Content-type: text/html
Manpage of DANCER
DANCER
Section: ICL cluster users' guide (7)
Updated: 2016-09-29
Index
Return to Main Contents
NAME
dancer - Introduction to the Dancer cluster, ICL, University of Tennessee
DESCRIPTION
This manual page describes the features and architecture of the Dancer cluster, at the University of Tennessee.
The dancer cluster is a small Infiniband Cluster administered by the DisCo team (mostly Aurelien). To receive help, prefer contacting ICL support icl-help@icl.utk.edu.
ACCOUNTS
To obtain your access to the Dancer cluster, send an email to icl-help@icl.utk.edu. You will need to provide a user name (the same as your ICL account is preferred if you have one), and a SSH public key. It is recommended that you create a new public-private key pair for security reasons.

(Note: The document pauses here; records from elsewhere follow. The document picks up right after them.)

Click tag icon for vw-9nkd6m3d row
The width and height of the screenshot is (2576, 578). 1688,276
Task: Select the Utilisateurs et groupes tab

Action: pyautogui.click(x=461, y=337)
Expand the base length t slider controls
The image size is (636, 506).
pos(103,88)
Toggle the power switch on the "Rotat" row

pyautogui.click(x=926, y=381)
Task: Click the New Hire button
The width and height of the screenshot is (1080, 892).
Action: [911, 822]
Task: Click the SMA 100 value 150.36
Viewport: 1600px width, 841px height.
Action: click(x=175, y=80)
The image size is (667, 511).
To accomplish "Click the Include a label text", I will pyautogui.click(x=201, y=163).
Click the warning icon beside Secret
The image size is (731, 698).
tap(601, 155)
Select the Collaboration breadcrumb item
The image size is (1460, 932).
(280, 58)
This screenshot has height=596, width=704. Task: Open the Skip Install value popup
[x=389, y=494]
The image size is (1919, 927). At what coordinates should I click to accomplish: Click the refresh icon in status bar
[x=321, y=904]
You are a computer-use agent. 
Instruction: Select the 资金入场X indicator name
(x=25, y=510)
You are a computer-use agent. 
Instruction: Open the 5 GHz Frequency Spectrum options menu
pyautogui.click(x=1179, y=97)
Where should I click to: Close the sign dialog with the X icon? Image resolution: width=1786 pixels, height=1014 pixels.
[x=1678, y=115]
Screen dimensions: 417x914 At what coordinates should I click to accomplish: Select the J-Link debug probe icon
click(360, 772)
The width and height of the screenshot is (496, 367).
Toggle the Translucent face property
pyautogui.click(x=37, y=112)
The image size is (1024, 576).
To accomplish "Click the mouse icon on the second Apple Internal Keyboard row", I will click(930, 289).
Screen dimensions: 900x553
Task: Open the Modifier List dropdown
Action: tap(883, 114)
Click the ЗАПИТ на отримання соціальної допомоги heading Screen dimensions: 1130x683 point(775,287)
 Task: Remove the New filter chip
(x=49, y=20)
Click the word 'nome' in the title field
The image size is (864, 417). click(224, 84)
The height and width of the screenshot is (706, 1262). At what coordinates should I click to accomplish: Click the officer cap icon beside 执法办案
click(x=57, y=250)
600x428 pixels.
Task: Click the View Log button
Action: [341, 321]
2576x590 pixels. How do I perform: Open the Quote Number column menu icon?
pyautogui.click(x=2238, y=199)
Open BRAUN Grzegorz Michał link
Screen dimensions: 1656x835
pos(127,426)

- To create a SSH key pair, use the following command:
-
ssh-keygen -o .ssh/dancer
- Once you get the confirmation that your account has been created, login using the following command:
-
slogin myname@dancer.icl.utk.edu -i .ssh/dancer
Password authentification is not possible on Dancer, and multiple trials to login with the wrong credential will get your IP banned, so beware. There are various ways of automating the selection of the key (see ssh_config(5)) or to login from multiple machines without putting your private key at risk by transferring it to all these machines (see ssh-agent(1)). See also the SSH_CONFIG example below.
ETIQUETTE
The Dancer cluster is a shared resource. Please be mindful of other users and avoid being disruptive. Most of our policy is "good will" based and trust our users' good maners. Remember that the dancer home area is shared with NFS, and therefore loosely secure. We advice against importing sensitive or confidential material on this system.
Do not run compute intensive, or disk intensive activities on the headnode. Always run your compute tasks (including serial ones) on the compute nodes. The headnode is for editing your files, compiling your programs, and launching mpirun/qsub commands. Only light duty processing (like visualization) should take place there.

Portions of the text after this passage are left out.